_Direction_. Can you copy out the records below with every "Viewport" swapped for "Window size", leaving everything else unchanged and the pictures out?

##### Records

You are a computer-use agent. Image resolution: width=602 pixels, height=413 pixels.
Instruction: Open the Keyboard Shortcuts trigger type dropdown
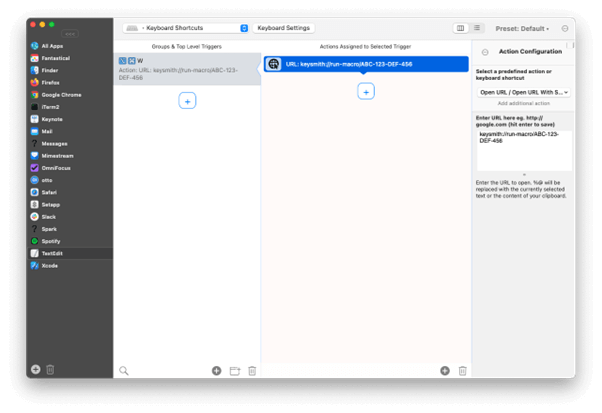[x=186, y=28]
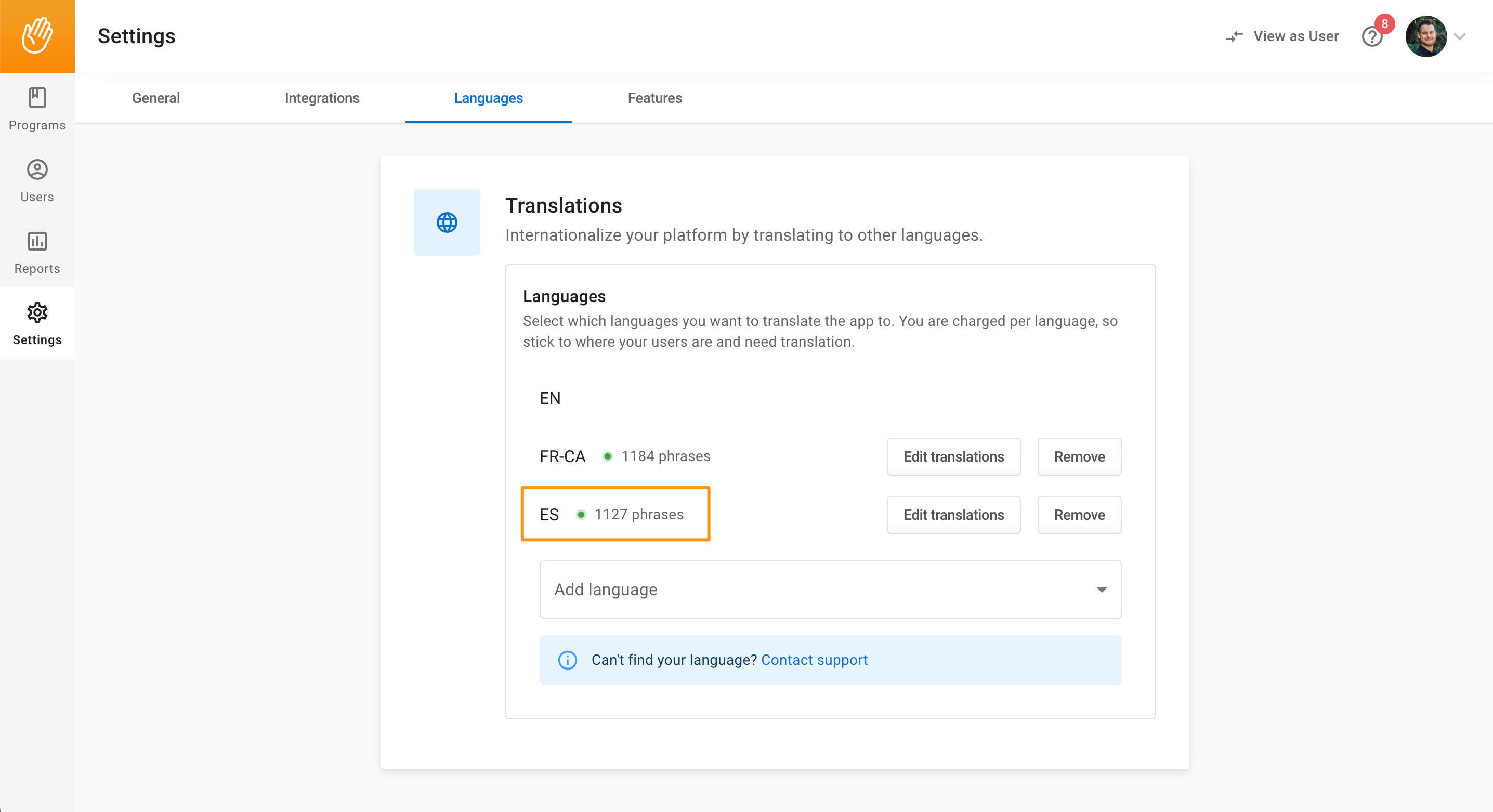
Task: Click the orange hand logo icon
Action: pyautogui.click(x=37, y=36)
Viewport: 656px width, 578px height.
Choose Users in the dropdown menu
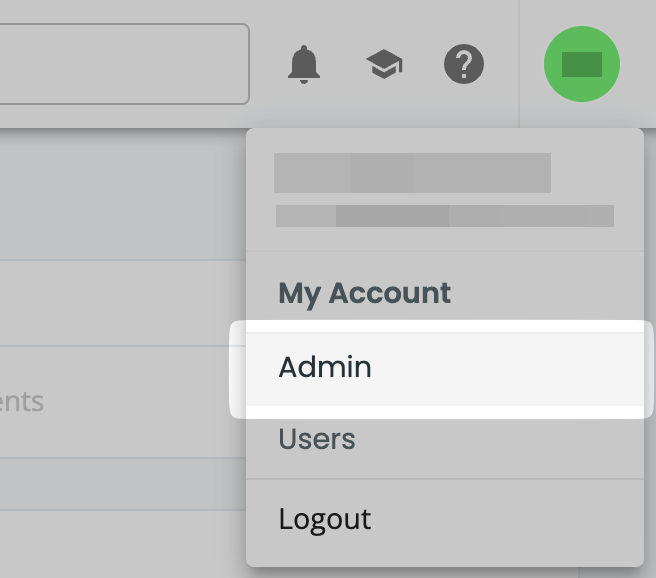(317, 439)
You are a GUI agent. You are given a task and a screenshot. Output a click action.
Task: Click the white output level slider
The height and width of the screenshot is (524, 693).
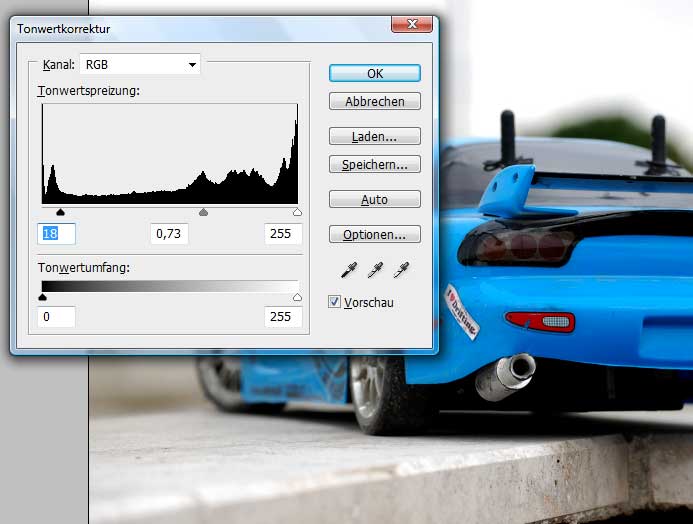click(x=297, y=297)
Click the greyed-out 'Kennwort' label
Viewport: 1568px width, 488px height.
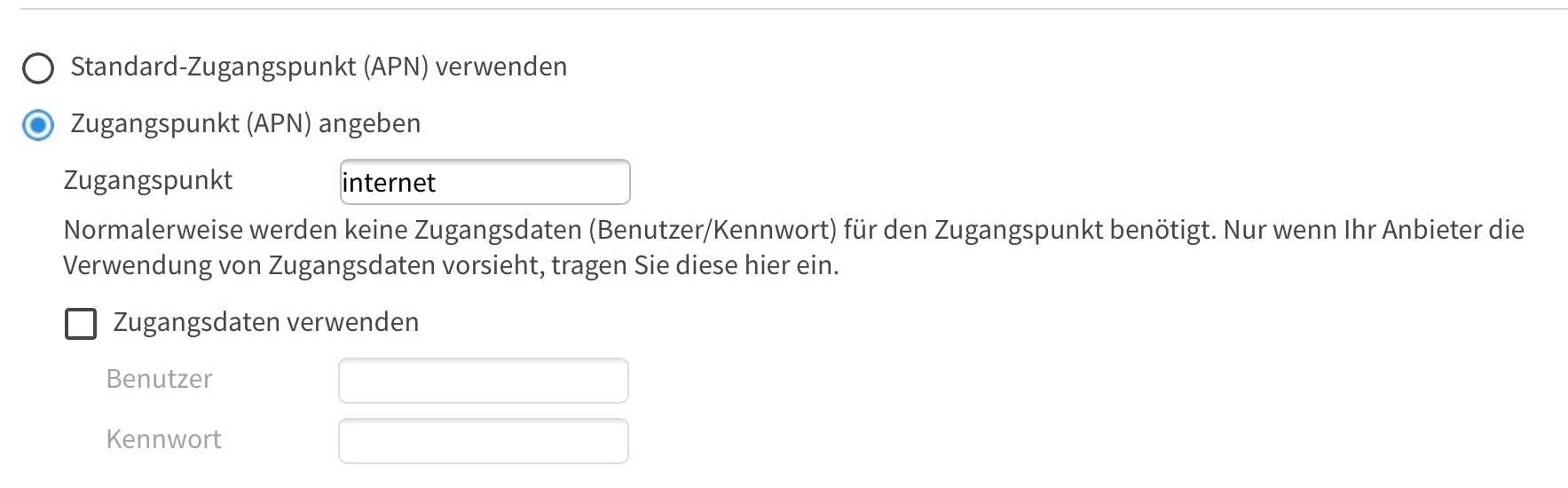click(163, 440)
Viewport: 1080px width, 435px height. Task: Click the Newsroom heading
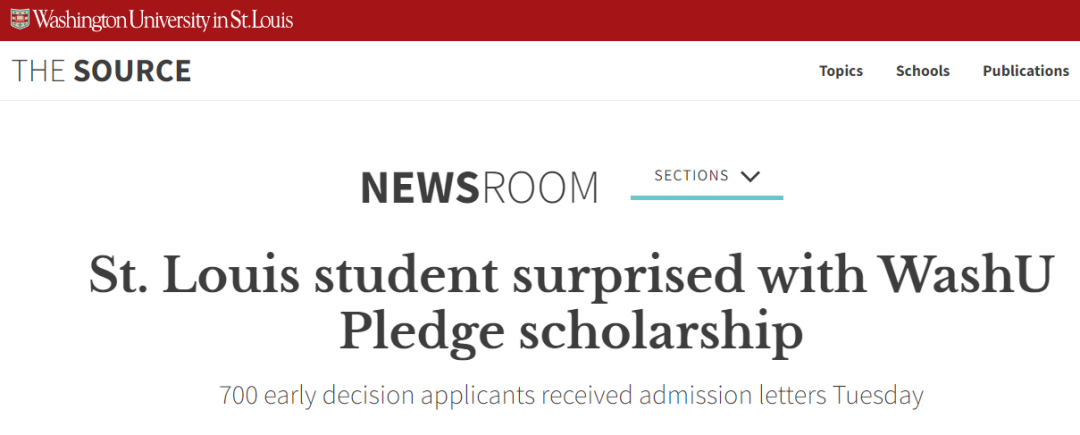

##########

_Solved exercise_.
You are a computer-use agent. Image resolution: width=602 pixels, height=413 pixels.
Instruction: Open the Keyboard Shortcuts trigger type dropdown
[x=186, y=28]
Task: Click the orange hand logo icon
Action: pyautogui.click(x=37, y=36)
Window size: 656px width, 578px height.
Choose Users in the dropdown menu
(317, 439)
You are a GUI agent. You are given a task and a screenshot. Output a click action.
Task: Click the white output level slider
The height and width of the screenshot is (524, 693).
click(x=297, y=297)
Click the greyed-out 'Kennwort' label
Window size: 1568px width, 488px height.
click(163, 440)
Window size: 1080px width, 435px height. Task: Click the Newsroom heading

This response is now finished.